» **TASK REQUIREMENTS**: Scan the records for "each". Show the matching lines.

[DATA SUPPLIED — start]

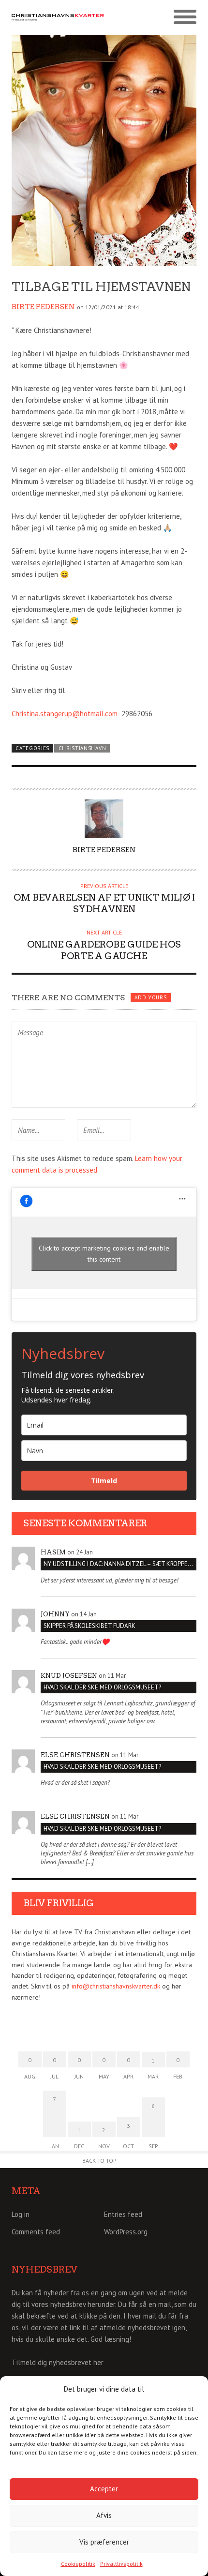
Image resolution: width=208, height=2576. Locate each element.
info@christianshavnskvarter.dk (116, 1986)
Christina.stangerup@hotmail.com (65, 713)
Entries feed (123, 2214)
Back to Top (99, 2160)
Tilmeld (104, 1480)
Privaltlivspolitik (121, 2563)
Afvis (104, 2515)
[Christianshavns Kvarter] (58, 17)
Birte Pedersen (43, 306)
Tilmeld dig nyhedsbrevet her (58, 2362)
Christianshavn (82, 748)
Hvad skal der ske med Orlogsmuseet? (102, 1687)
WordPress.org (126, 2231)
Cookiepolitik (78, 2563)
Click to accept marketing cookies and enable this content (104, 1254)
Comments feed (36, 2231)
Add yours (150, 997)
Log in (21, 2214)
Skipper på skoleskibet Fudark (89, 1626)
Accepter (104, 2488)
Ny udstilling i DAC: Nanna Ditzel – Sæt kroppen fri (120, 1564)
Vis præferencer (104, 2541)
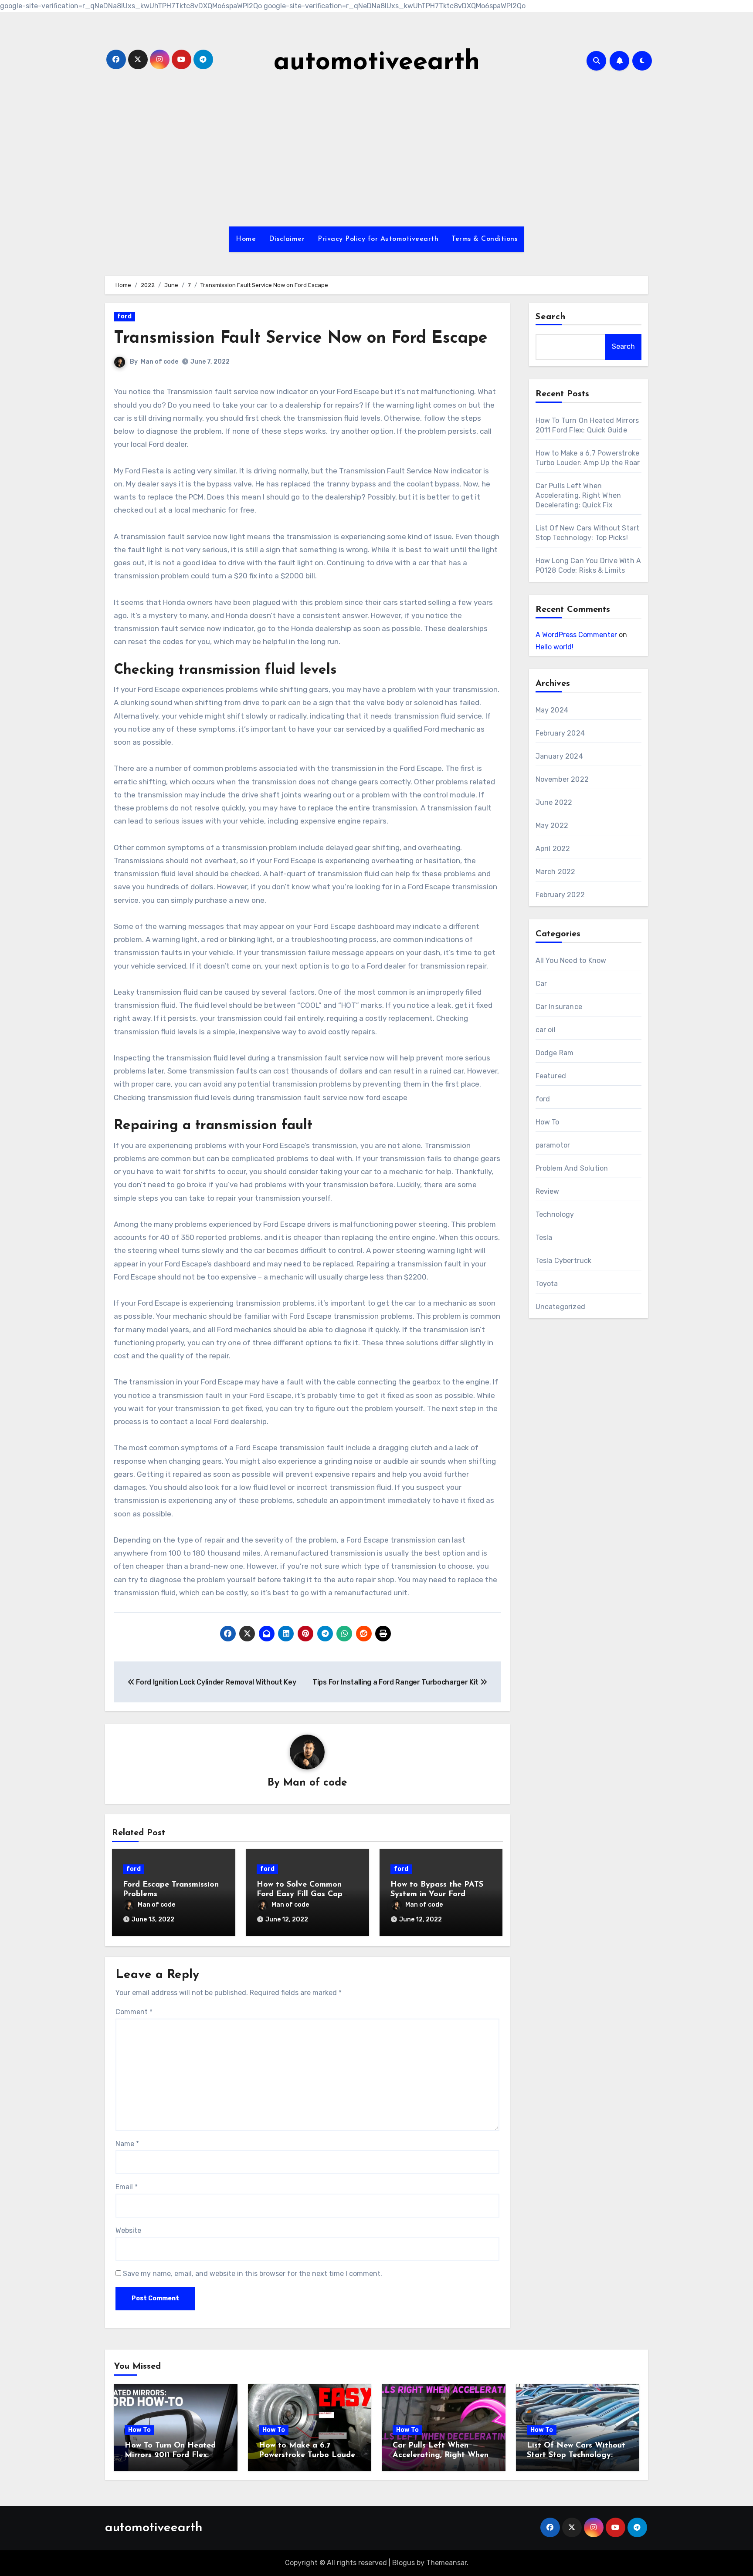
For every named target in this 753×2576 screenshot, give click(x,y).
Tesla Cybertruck (564, 1260)
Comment (134, 2012)
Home (246, 239)
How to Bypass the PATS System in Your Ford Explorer (436, 1894)
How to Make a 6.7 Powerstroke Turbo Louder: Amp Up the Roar (309, 2455)
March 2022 (556, 872)
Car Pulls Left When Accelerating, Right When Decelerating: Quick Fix (578, 495)
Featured (551, 1076)
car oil (546, 1030)
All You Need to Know (571, 960)
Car (541, 983)
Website (128, 2230)
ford (124, 316)
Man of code (159, 361)
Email (126, 2187)
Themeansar (446, 2563)
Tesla (544, 1237)
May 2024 (552, 710)
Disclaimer (287, 239)
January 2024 (559, 756)
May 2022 (552, 825)
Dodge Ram (555, 1053)
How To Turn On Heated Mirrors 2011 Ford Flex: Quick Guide (170, 2455)
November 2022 (562, 779)
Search (551, 317)
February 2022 (560, 895)
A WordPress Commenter (576, 635)
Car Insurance (559, 1007)
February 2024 (560, 733)
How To (548, 1122)
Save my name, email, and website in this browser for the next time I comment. (252, 2273)
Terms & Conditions (484, 239)
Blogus (403, 2563)
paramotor (553, 1145)
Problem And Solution (572, 1168)
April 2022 (553, 848)
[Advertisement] (376, 152)
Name (127, 2144)
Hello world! (554, 647)
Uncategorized (561, 1307)
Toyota (547, 1284)
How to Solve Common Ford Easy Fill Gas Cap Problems (300, 1894)
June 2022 (554, 802)
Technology (555, 1214)
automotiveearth (377, 63)
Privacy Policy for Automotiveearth (378, 239)
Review (548, 1191)
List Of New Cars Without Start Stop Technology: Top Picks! (576, 2455)
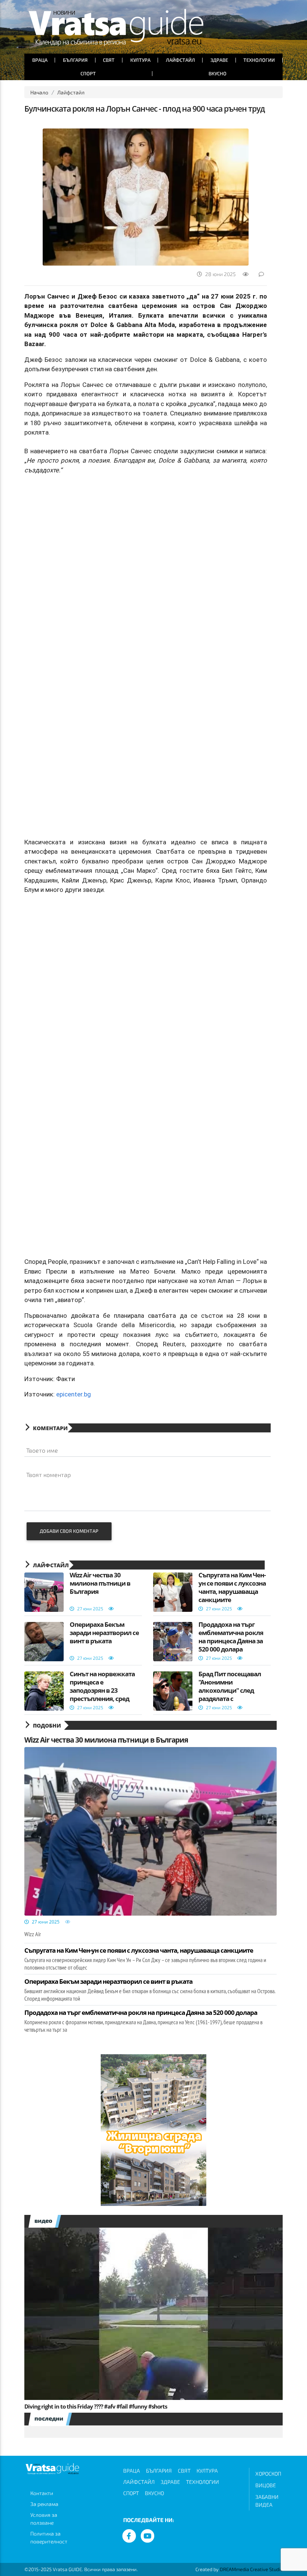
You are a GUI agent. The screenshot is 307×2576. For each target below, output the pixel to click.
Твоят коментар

[DATA SUPPLIED — finish]

» **OUTPUT**:
Image resolution: width=208, height=2576. Locate each element.
You are a GUI agent. The screenshot is 307×2576. For each target below, output the pixel to click.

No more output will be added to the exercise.